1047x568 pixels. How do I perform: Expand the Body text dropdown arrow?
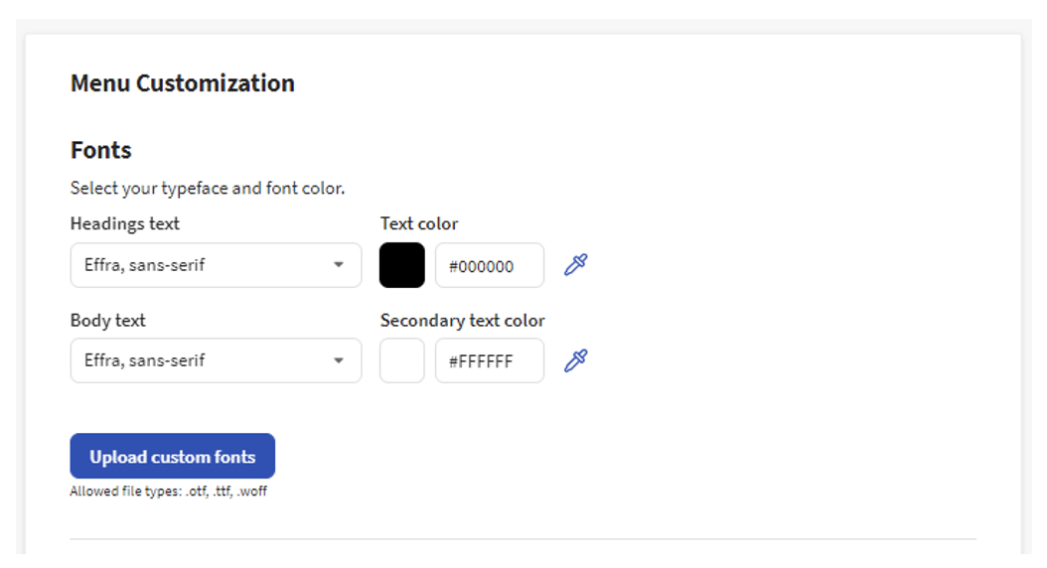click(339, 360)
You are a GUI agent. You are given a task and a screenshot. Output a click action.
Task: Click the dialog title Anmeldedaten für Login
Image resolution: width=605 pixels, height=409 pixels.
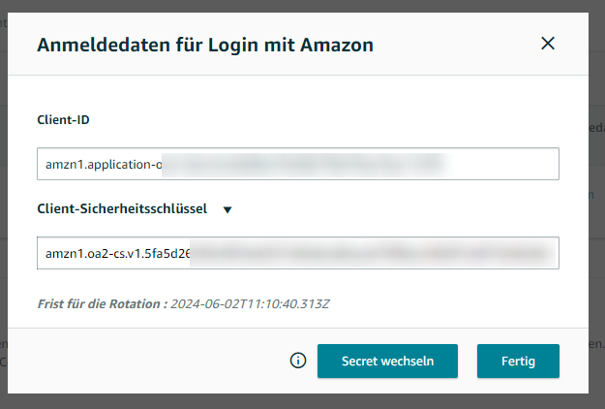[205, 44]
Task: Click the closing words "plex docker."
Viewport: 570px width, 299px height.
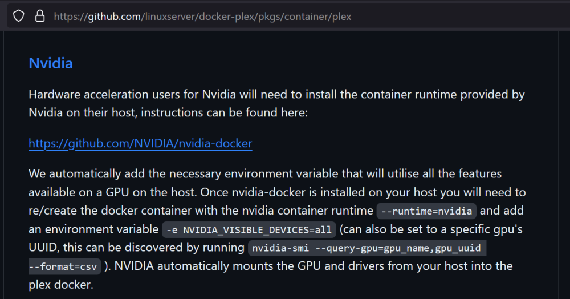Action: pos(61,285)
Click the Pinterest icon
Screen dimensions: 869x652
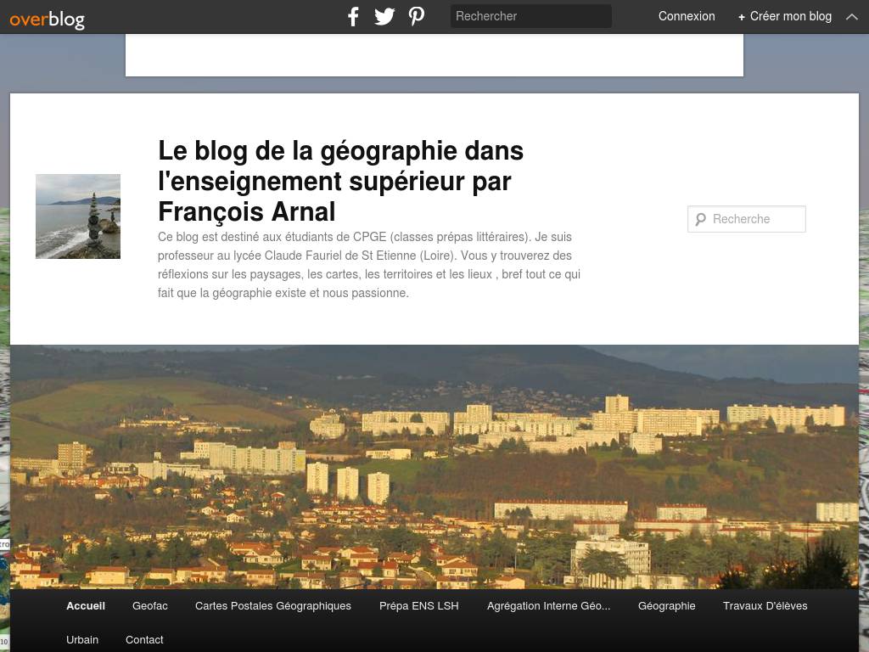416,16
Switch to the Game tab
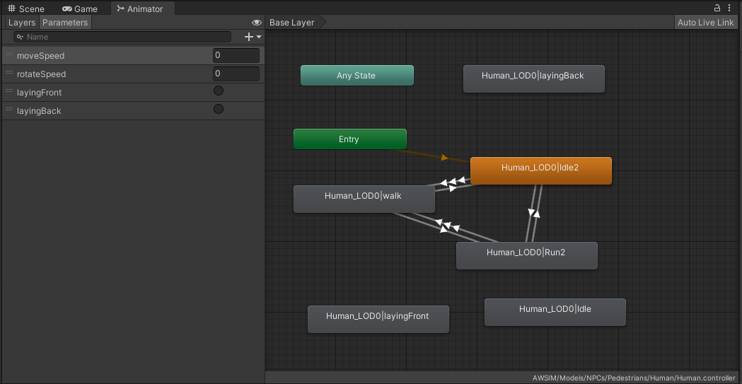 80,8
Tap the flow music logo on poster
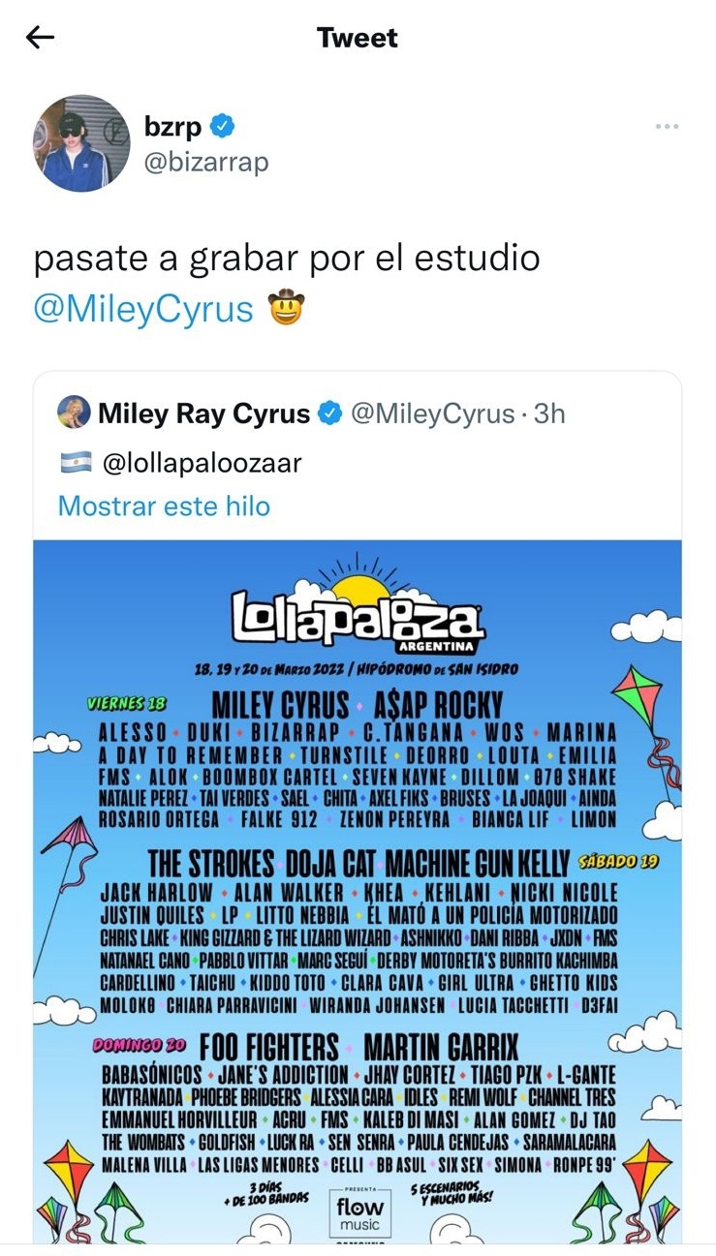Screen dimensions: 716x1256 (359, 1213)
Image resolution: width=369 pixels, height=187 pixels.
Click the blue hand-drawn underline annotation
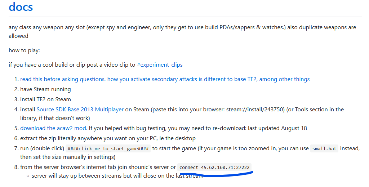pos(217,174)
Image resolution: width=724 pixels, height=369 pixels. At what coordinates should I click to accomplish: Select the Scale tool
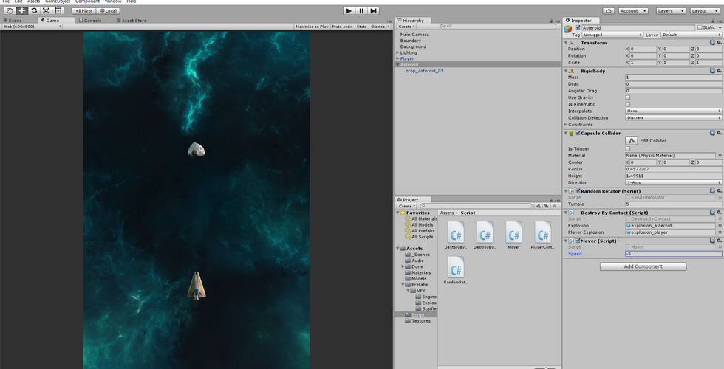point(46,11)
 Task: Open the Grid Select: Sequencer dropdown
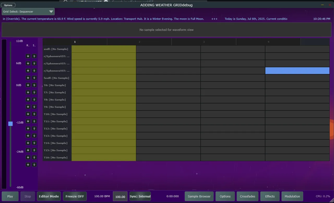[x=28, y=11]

---

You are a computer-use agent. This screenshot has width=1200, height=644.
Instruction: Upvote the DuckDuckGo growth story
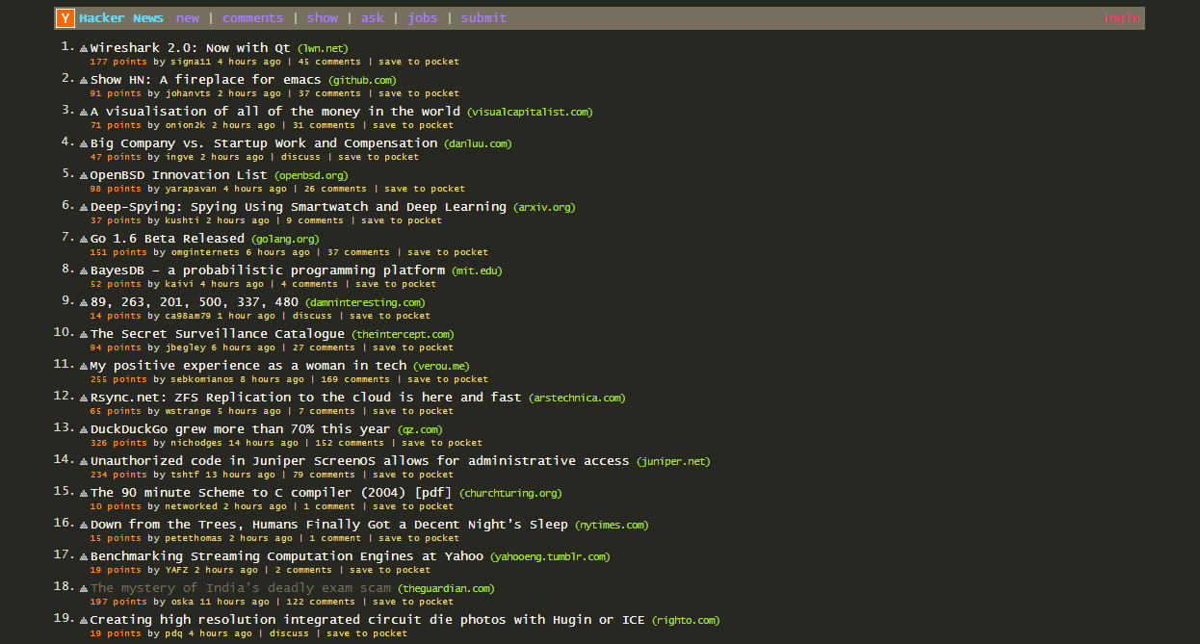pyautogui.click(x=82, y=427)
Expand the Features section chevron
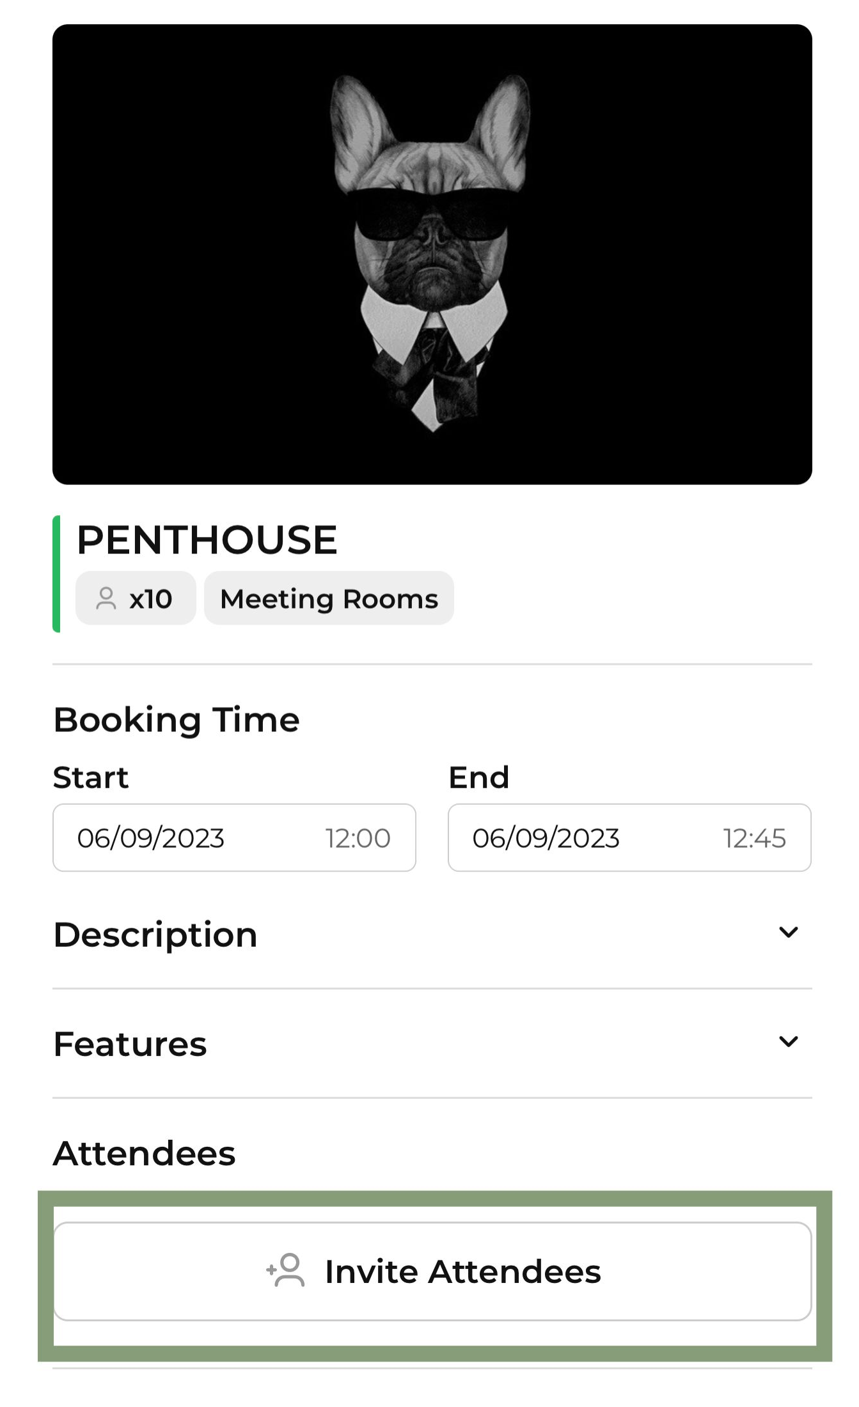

==

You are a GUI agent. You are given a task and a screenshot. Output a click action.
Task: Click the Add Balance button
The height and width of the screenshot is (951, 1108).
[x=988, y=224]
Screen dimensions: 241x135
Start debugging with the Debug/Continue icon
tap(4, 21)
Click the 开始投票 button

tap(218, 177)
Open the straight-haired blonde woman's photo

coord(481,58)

§ **Task to carry out**
I would like the exact lines from the data above, starting with the one that holds "Instruction: Upvote the" and going on through the one that holds "Expand the Features section chevron", without the pictures.

§ **Response**
Instruction: Upvote the DuckDuckGo growth story
pyautogui.click(x=82, y=427)
Expand the Features section chevron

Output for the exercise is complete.